11 November 2005

same damn day.

Sometimes it feels as if things are beginning to curl in upon themselves, the way newsprint pages do, and it becomes difficult to tell where one line ends and another begins; whether things are overlapping or simply mirroring one another-- inarticulate.

Or maybe it's time that seems to curl in upon itself; things grow confusing. The scale or chronology of things feels muddled. A great purge seems necessary: clothing, writings, scraps of paper, random objects, coats, hats, books, an overstock of pens never used, envelopes whose glue has lost its tack, chipped mugs, cracked plates, twist ties, rubber bands, socks with holes, jars of miscellaneous hardware, phone jacks, cables, anything incompatible with current computer, anything hasn't been seen in a year, nor missed in said time, half-dried sharpies, dull scissors, business cards of people you will never call, unworn jewelry, nail polish, all unused hair product, makeup, anything that's begun to look like an antique but shouldn't, anything doesn't fit properly, shoes that can't be walked in more than a few blocks (as they are never worn anyway), anything that's waited too long to be repaired, glued, or sewn, catalogues, magazines, bars of soap, empty boxes, old notebooks, calendars, lingering cards or invitations for events unattended, hangers misshapen and useless, cassettes and cassette player cleaning fluid (as you no longer have a cassette player), anything on VHS, tubes of paint gone solid with time, bits of fabric saved for a forgotten purpose, a million take-out food sauce packets in the fridge drawer (WHY?!), anything you can't remember why you have it, myriad useless widgets made of plastic, impulse buys.

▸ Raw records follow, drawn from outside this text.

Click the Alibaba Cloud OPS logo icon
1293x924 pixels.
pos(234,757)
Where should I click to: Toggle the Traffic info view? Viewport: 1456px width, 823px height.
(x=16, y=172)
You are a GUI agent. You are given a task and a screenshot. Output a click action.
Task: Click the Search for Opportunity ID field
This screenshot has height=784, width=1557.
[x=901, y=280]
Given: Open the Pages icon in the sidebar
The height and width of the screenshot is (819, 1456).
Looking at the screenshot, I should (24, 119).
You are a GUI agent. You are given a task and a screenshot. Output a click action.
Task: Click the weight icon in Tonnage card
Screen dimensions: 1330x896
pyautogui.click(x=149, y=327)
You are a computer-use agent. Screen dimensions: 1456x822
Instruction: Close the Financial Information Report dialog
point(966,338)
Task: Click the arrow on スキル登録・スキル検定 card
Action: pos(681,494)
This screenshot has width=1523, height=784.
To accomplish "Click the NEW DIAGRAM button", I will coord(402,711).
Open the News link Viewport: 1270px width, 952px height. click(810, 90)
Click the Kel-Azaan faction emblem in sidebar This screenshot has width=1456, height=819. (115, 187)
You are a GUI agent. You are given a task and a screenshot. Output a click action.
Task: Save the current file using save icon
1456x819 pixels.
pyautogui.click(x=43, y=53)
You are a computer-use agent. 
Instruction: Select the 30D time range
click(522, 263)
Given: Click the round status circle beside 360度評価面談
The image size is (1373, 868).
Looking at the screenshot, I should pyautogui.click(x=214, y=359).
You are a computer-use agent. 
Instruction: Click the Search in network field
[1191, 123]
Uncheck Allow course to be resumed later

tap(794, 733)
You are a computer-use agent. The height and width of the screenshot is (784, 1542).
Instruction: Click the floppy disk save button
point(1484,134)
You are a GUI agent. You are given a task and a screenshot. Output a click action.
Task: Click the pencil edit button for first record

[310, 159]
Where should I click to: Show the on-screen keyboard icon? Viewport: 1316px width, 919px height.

And then there's so much that is digital-- a hexidecimal fog.

Digital: a medium which allows words, images, sounds, numbers, information, memory-- to all arbitrarily exist (even to mesh) on a single flat plane; the only notion or hint of time having passed being the little dates next to the filenames. Even those are subject to change at a whim- a single keystroke, and history can be irrevocably altered. At length, there is no chronology, no hierarchy, no intuitive way to follow any threads. In digital memory there is no patina; there is no softening of the edges or shifting of vividness as in organic memory. Sometimes i want to destroy all signifiers of memory and leave only the version retained in my mind; for some clarification, if only through the fading or falling away of things that were long ago.

Thus the invariability of purging.
When too many things share a single plane, the result is chaos and/or insanity. (see also: LSD) The idea of half-empty drawers; bookshelves with space still available; flat surfaces- tables, desks, counters- without all the piles of random nonsense having no other place of belonging... One doesn't necessarily need more space; one simply needs to edit. In this way, the Salvation Army becomes the cutting-room floor.

The hallway is filled with boxes, bags and milk crates, and they wait to be carted off. For some reason, it really does help to clear the mind.